A partir do choque entre a legislação constitucional e a legislação infraconstitucional quanto ao homicídio de filho adotivo, surgem duas correntes: a que defende o princípio da legalidade e a que defende o princípio da igualdade.

Segundo Damásio Evangelista de Jesus (2015, s/p) a morte de filho adotivo de policial, por exemplo, não é abrangida pela norma, salvo a incidência de qualificadora diversa. No mesmo sentido entende Rogério Greco, Procurador de Justiça do Estado de Minas Gerais:

Não há consanguinidade, ou seja, relação de sangue, que permita o reconhecimento de um tronco comum com relação ao filho adotivo. Dessa forma, infelizmente, se o homicídio for praticado contra o filho adotivo de um policial, em razão dessa condição, não poderemos aplicar a qualificadora do inc. VII do § 2.º do art. 121 do CP, tendo em vista que, caso assim fizéssemos, estaríamos utilizando a chamada analogia in malam partem. (GRECO, 2015, p. 6)

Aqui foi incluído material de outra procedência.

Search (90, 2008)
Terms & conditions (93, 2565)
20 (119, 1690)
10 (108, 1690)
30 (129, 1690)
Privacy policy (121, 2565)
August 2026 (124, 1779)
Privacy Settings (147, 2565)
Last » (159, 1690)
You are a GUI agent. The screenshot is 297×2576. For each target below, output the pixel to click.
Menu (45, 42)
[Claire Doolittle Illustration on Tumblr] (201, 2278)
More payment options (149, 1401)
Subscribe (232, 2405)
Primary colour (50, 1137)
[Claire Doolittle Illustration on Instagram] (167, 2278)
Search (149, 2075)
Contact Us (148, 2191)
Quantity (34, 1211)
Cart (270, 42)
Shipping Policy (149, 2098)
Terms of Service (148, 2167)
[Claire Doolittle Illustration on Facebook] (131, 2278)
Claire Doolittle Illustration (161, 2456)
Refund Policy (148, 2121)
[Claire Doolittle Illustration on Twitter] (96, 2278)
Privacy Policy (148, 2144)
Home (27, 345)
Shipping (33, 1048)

Ademais, ainda a favor da prevalência do princípio da legalidade, preleciona Eduardo Luiz Santos Cabette que:

(...) se um sujeito mata o filho consanguíneo de um policial (parentesco biológico ou natural), é atingido pela norma sob comento. Mas, se mata o filho adotivo do mesmo policial (parentesco civil), não é alcançado. Não é possível consertar o equívoco legislativo mediante o recurso da analogia porque isso constituiria analogia 'in mallam partem', vedada no âmbito criminal. Efetivamente houve um grande equívoco do legislador nesse ponto específico. A única consolação em meio a essa barbeiragem legislativa é o fato de que a morte de um filho adotivo de um policial, por exemplo, em represália ou vingança pela atividade deste último, configurará tranquilamente o 'motivo torpe' e fará do homicídio um crime qualificado da mesma maneira, tendo em vista o mero simbolismo da norma que veio a lume com a Lei 13.142/15. (CABETTE, 2015, s/p)

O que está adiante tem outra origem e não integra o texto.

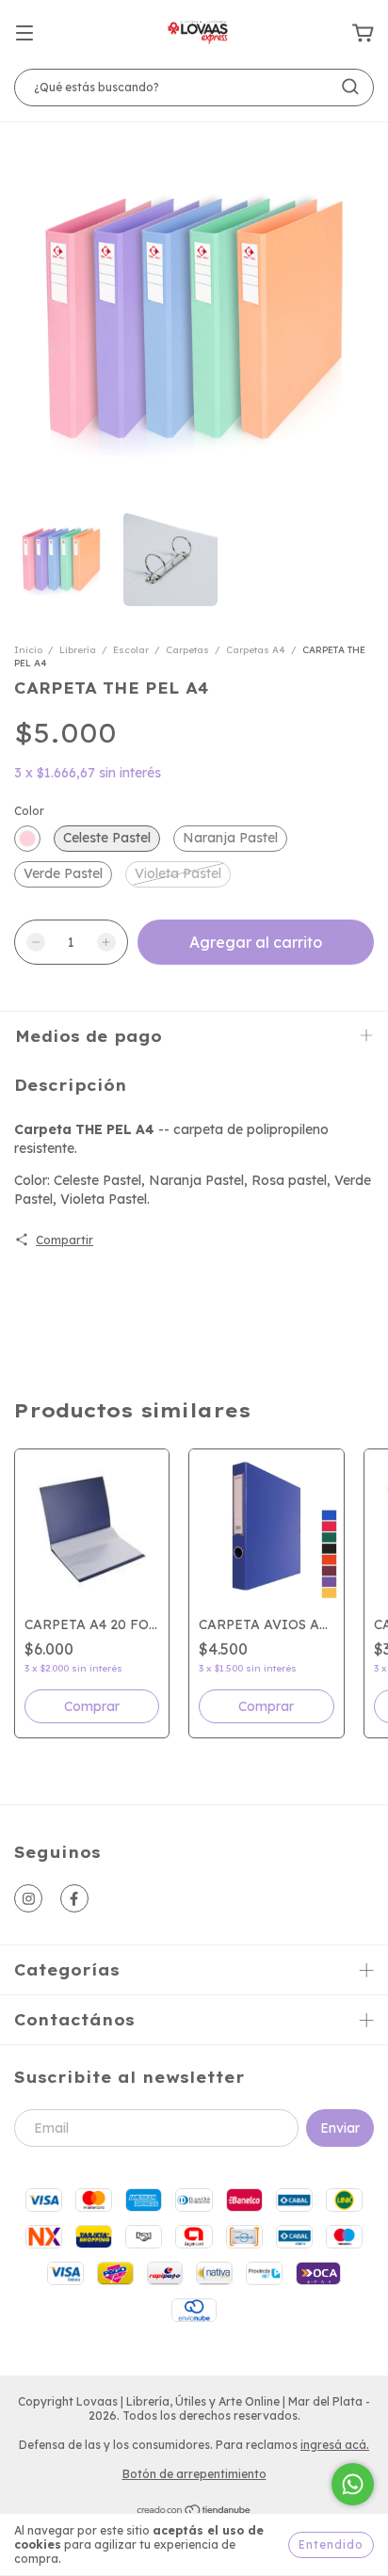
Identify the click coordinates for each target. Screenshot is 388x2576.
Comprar (266, 1706)
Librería (77, 650)
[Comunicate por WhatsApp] (352, 2484)
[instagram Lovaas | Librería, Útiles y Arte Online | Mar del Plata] (28, 1898)
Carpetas (187, 650)
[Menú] (24, 33)
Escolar (131, 650)
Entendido (331, 2544)
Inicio (28, 650)
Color (29, 811)
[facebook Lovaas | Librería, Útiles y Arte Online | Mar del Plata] (74, 1898)
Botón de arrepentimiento (194, 2474)
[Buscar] (350, 87)
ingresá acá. (334, 2445)
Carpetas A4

Em sentido contrário, entendendo pela supremacia da Constituição Federal e possibilidade da aplicação da qualificadora, aduz Francisco Dirceu Barros:

(...) se o mandamento constitucional preconiza que os filhos adotivos são equiparados aos consanguíneos, a ilação lógica é a de que quem mata, por motivo funcionais, filho adotivo de uma das pessoas elencadas no art. 121, § 2.º, VII, do CP, comete homicídio funcional.

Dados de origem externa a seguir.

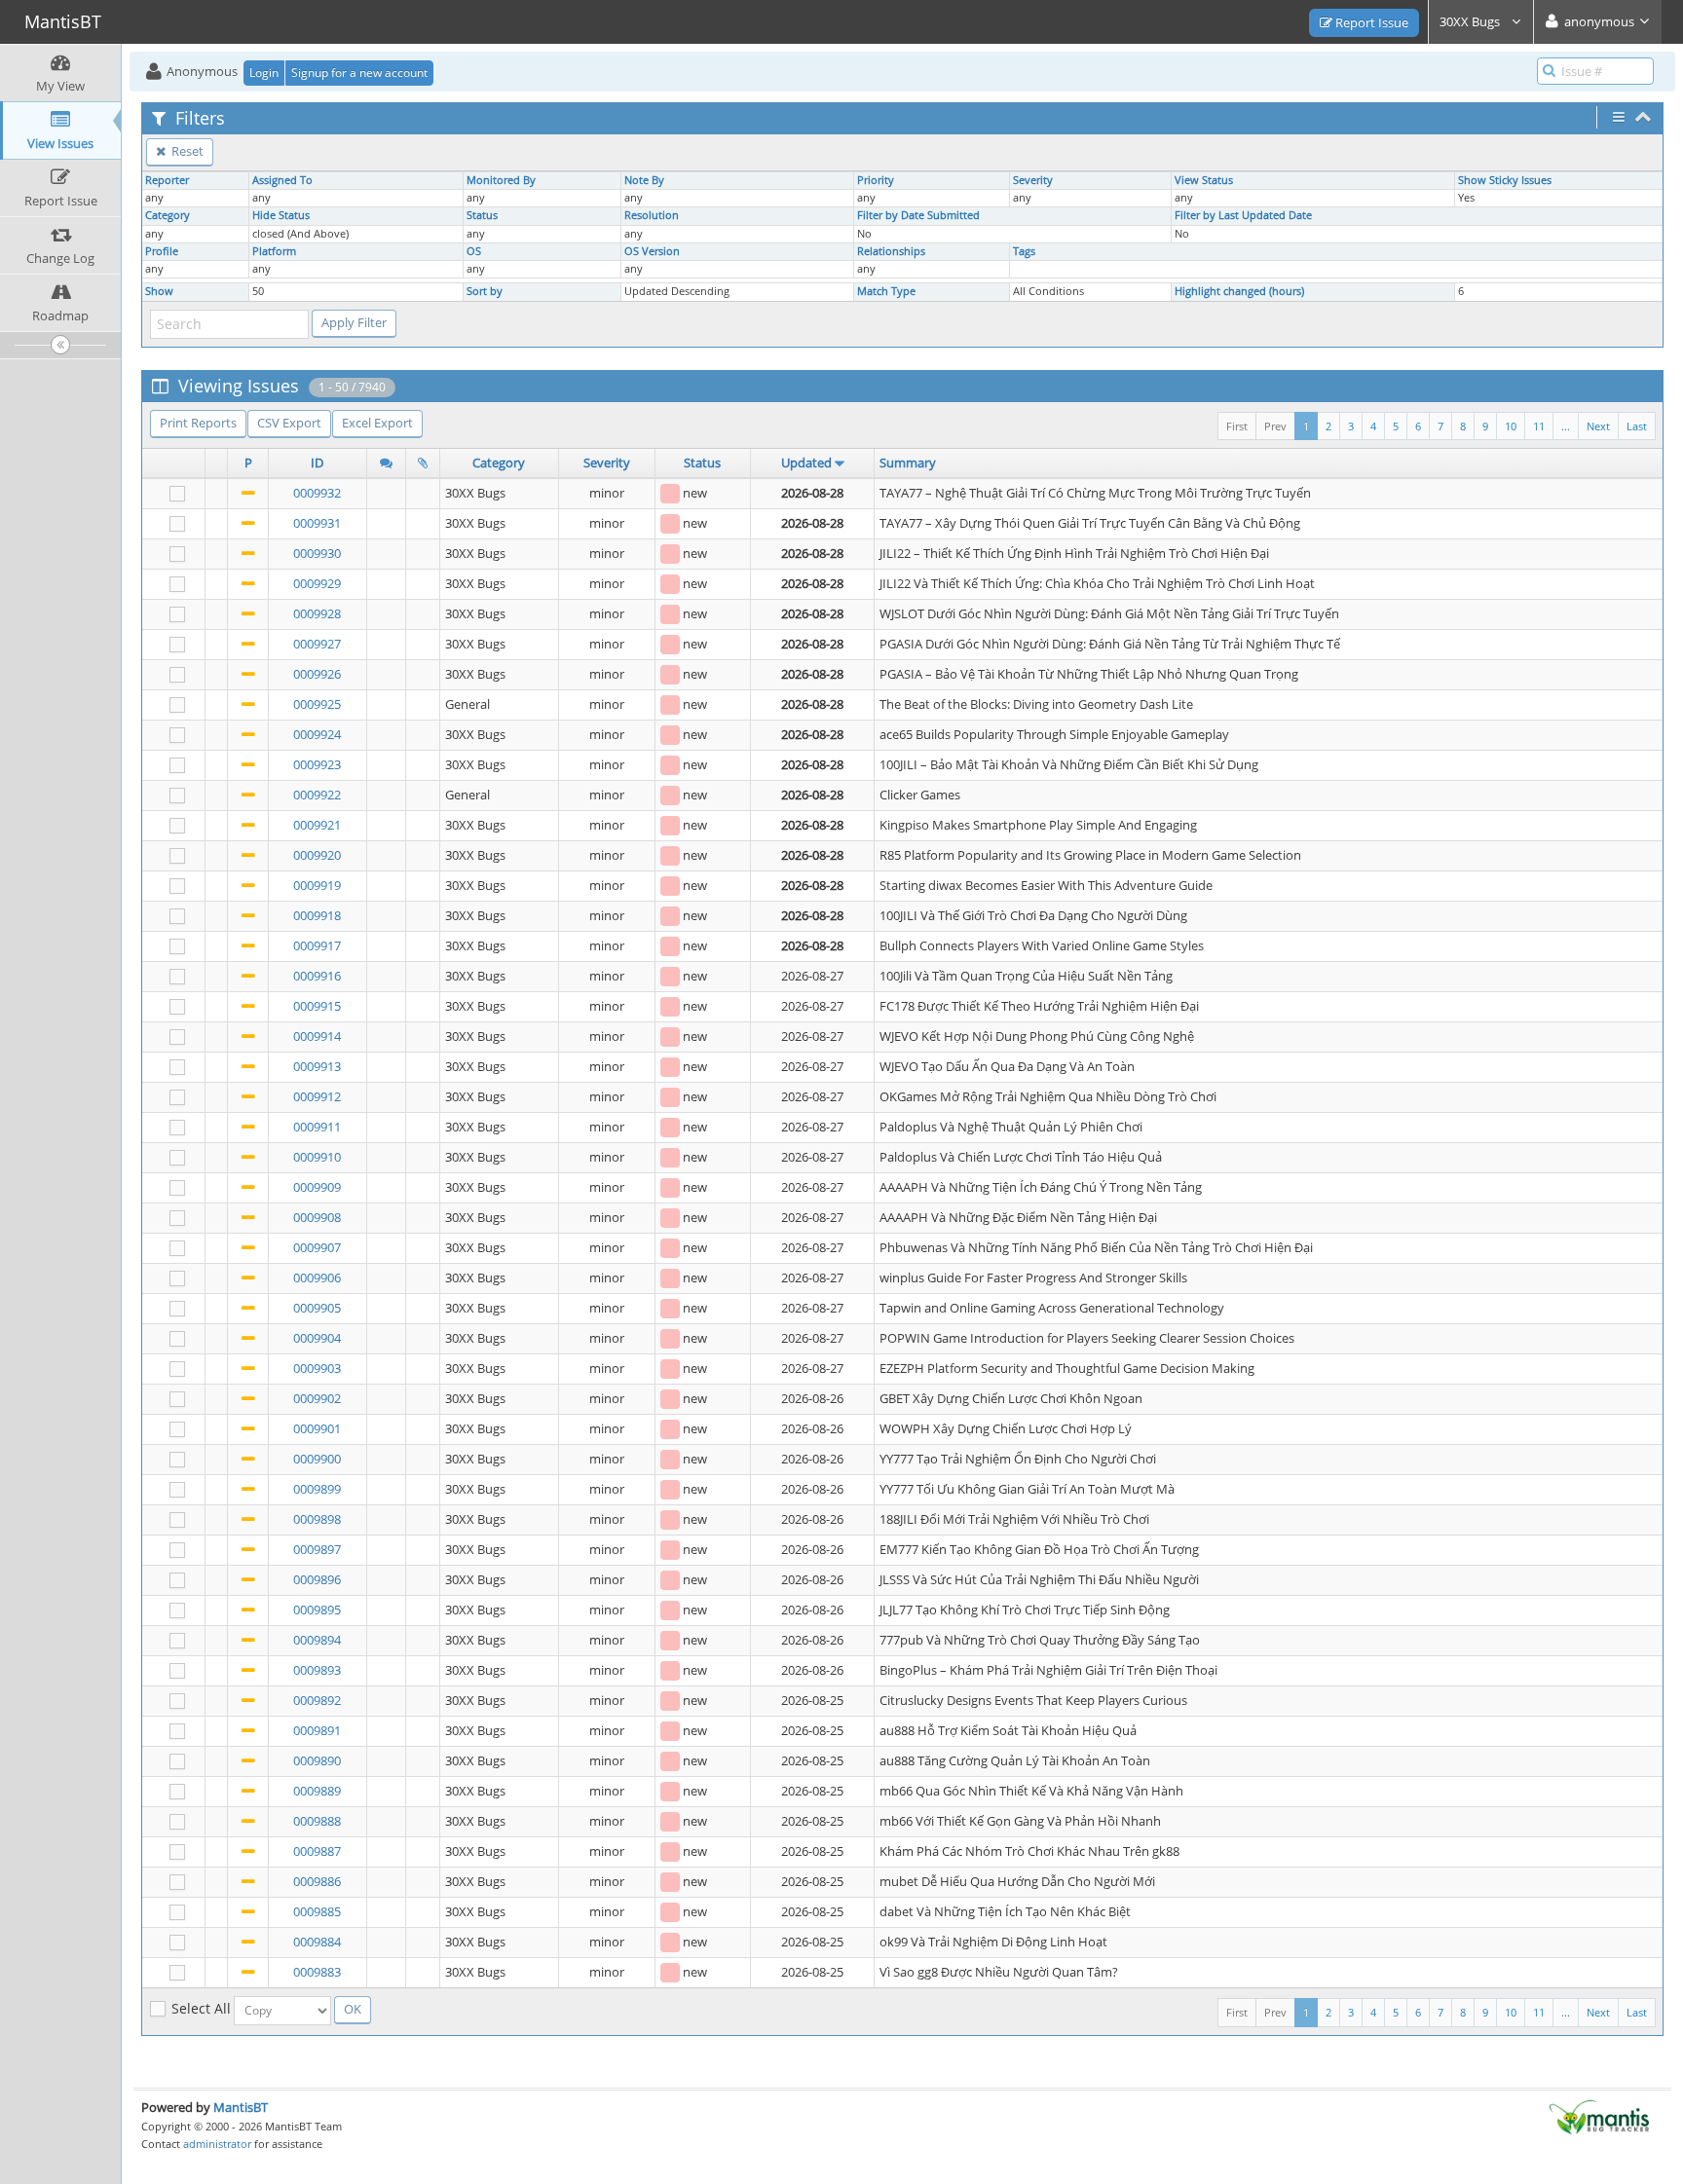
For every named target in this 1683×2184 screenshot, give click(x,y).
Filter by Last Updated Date (1243, 215)
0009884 (317, 1941)
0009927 (317, 643)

Não estamos fazendo uso da analogia in malam partem, pois não existe lacuna a ser preenchida e a norma constitucional não permite fazer nenhuma discriminação.


CONCLUSÃO

O presente artigo teve como objeto o crime de homicídio contra autoridades ou agentes descritos nos artigos 142 e 144 da Constituição Federal, integrantes do sistema prisional e da Força Nacional de Segurança Pública, denominado homicídio funcional.

Incluído no Código Penal pela Lei n° 13.142, de 6 de julho de 2015, o inciso VII do §2°, do artigo 121, apresenta uma série de pessoas específicas que figuram no polo passivo do crime, além das autoridades e agentes referidos anteriormente. São elas: seus cônjuges, seus companheiros e seus parentes consanguíneos até terceiro grau – ascendentes (pais, avós e bisavós); descendentes (filhos, netos e bisnetos) e colaterais até o 3º grau (irmãos, tios e sobrinhos).

O legislador, ao excluir o filho adotivo do rol de vítimas, deu origem a um conflito entre o princípio da igualdade e o princípio da legalidade, além de fomentar pensamentos divergentes entre doutrinadores e operadores do direito.

Apesar da incansável discussão, ainda não houve consenso se os filhos não consanguíneos devem ser considerados vítimas do homicídio funcional ou apenas vítimas de homicídio simples. E certamente não haverá.

Isto porque são duas correntes extremamente fortes e opostas: uma protegendo a igualdade de todos perante a lei e a outra protegendo a tipicidade estrita e a exatidão da norma. Dessa maneira, apenas uma atitude do legislador poderá sanar o vício contido no inciso.

Assim, parece razoável que a norma seja declara inconstitucional. A ideia não é suprimir o adjetivo “consanguíneo”, já que assim o texto se tornaria extremamente abrangente, incluindo cunhados, sogros, genros e noras. Todavia, se houver adição ao texto para que se permita a inclusão do filho adotivo, o problema estará resolvido.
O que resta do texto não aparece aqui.